There will always be some point between Step 1 and Step 3 at which human-legible explanations fail. i.e., it would be extremely surprising if we could tell a coherent story about the whole process — the best we can do is assume the AI gets to the end state because it’s highly competent, but we should expect it to do things we can’t understand. (To be clear, I don’t think this is quite what your comment was about. But it is a fundamental reason why we can’t ever expect a complete explanation.)
Is it something like the AI-box argument? “If I share my AI breakout strategy, people will think ‘I just won’t fall for that strategy’ instead of noticing the general problem that there are strategies they didn’t think of”? I’m not a huge fan of that idea, but I won’t argue it further.
I’m not expecting a complete explanation, but I’d like to see a story that doesn’t skip directly to “AI can reformat reality at will” without at least one intermediate step. Like, this is the third time I’ve seen an author pull this trick and I’m starting to wonder if the real AI-safety strategy is “make sure nobody invents grey-goo nanotech.”
If you have a ball of nanomachines that can take over the world faster than anyone can react to it, it doesn’t really matter if it’s an AI or a human at the controls, as soon as it’s invented everyone dies. It’s not so much an AI-risk problem as it is a problem with technological progress in general. (Fortunately, I think it’s still up for debate whether it’s even possible to create grey-goo-style nanotech.)
I see — perhaps I did misinterpret your earlier comment. It sounds like the transition you are more interested in is closer to (AI has ~free rein over the internet) ⇒ (AI invents nanotech). I don’t think this is a step we should expect to be able to model especially well, but the best story/analogy I know of for it is probably the end part of That Alien Message. i.e., what sorts of approaches would we come up with, if all of human civilization was bent on solving the equivalent problem from our point of view?

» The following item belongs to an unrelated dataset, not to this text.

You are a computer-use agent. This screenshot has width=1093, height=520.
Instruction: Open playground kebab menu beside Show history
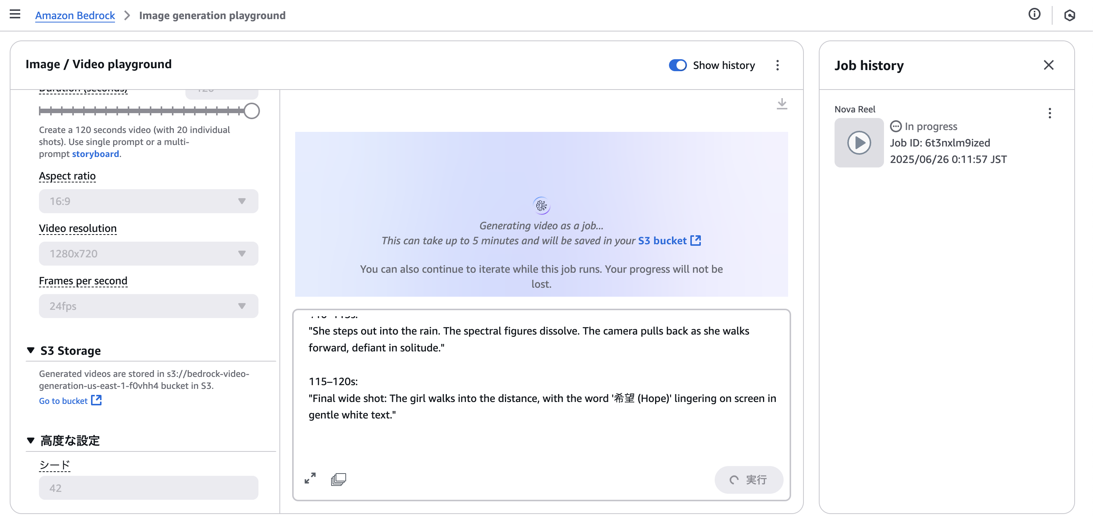click(x=777, y=65)
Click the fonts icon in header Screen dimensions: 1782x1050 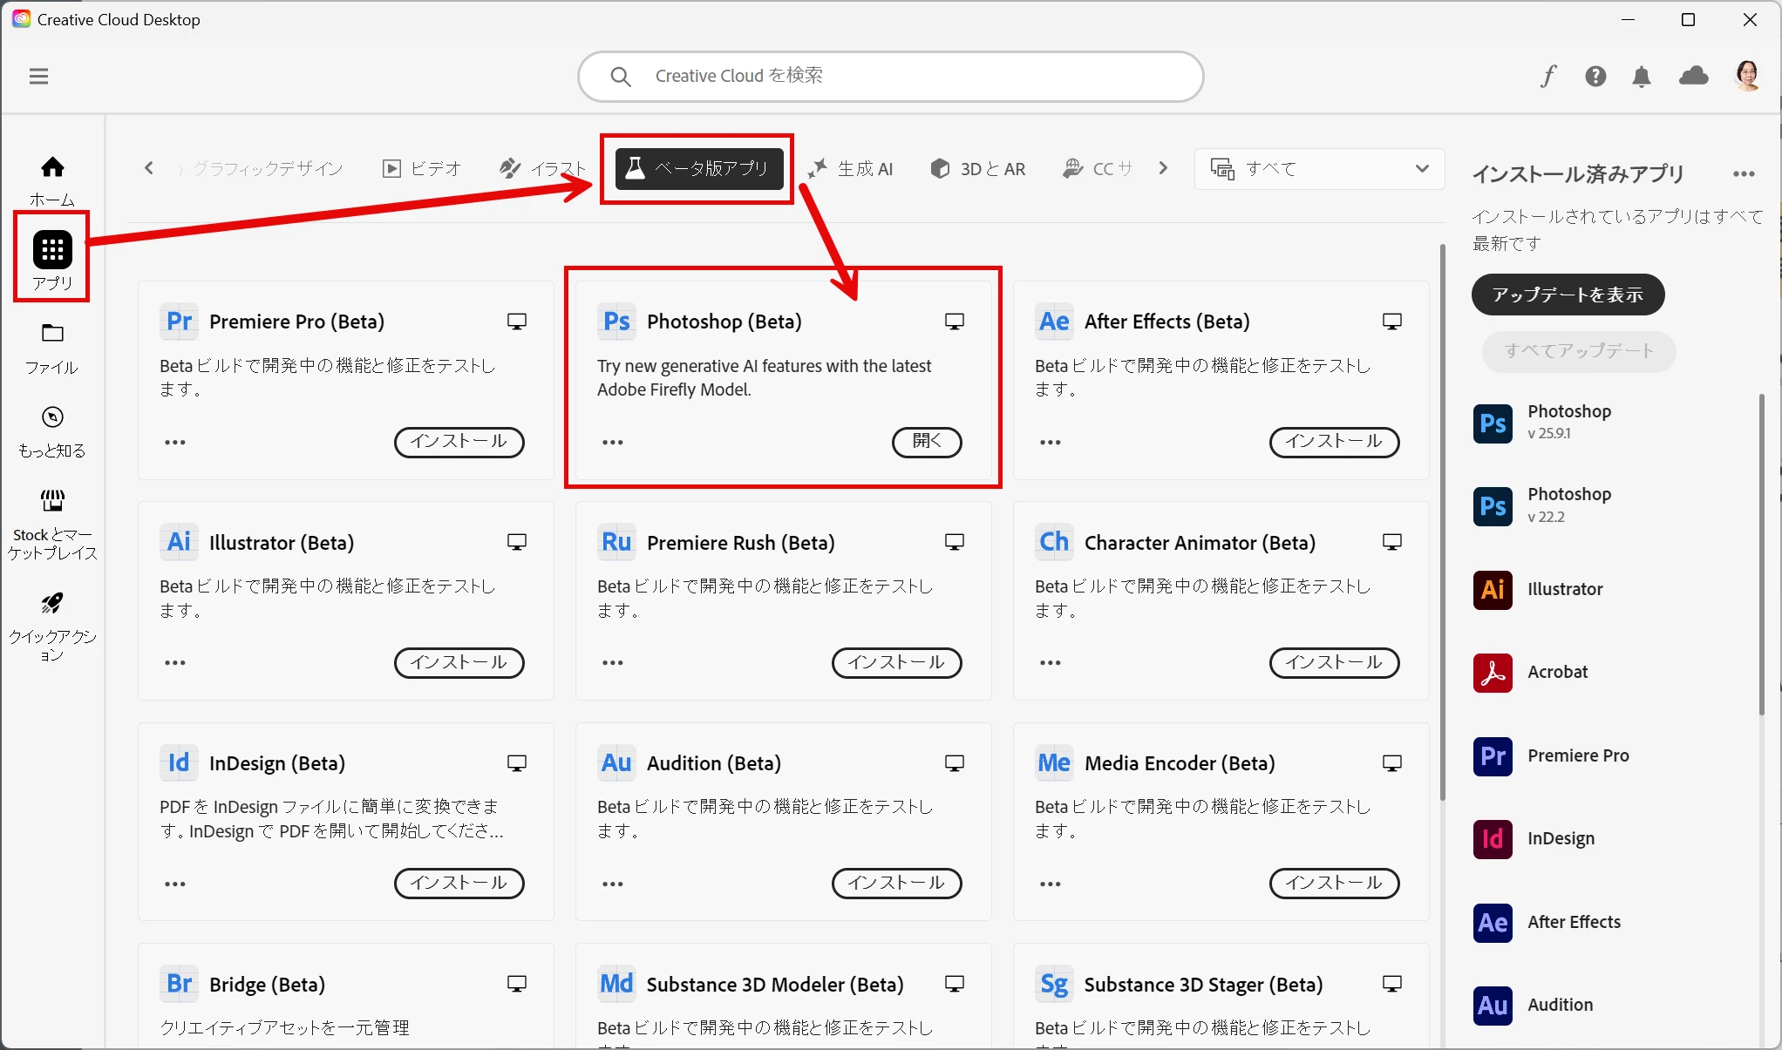(x=1547, y=77)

If instead you’re thinking more about a transition like (AI is superintelligent but in a box) ⇒ (AI has ~free rein over the internet), then I’d say that I’d expect us to skip the “in a box” step entirely.
I really don’t get how you can go from being online to having a ball of nanomachines, truly.
Imagine AI goes rogue today. I can’t imagine one plausible scenario where it can take out humanity without triggering any bells on the way, even without anyone paying attention to such things.
But we should pay attention to the bells, and for that we need to think of them. What the signs might look like?
I think it’s really, really counterproductive to not take that into account at all and thinking all is lost if it fooms. It’s not lost.
It will need humans, infrastructure, money (which is very controllable) to accomplish its goals. Governments already pay a lot of attention to their adversaries who are trying to do similar things and counteract them semi-successfully. Any reason why they can’t do the same to a very intelligent AI?
Mind you, if your answer is to simulate and just do what it takes, true to life simulations will take a lot of compute and time; that won’t be available from the start.
We should stop thinking of rogue AI as God, it would only help it accomplish it’s goals.
I agree, since it’s hard to imagine for me how could step 2 look like. Maybe you or anyone else has any content on that?
See this post—it didn’t seem to get a lot of traction or any meaningful answers, but I still think this question is worth answering.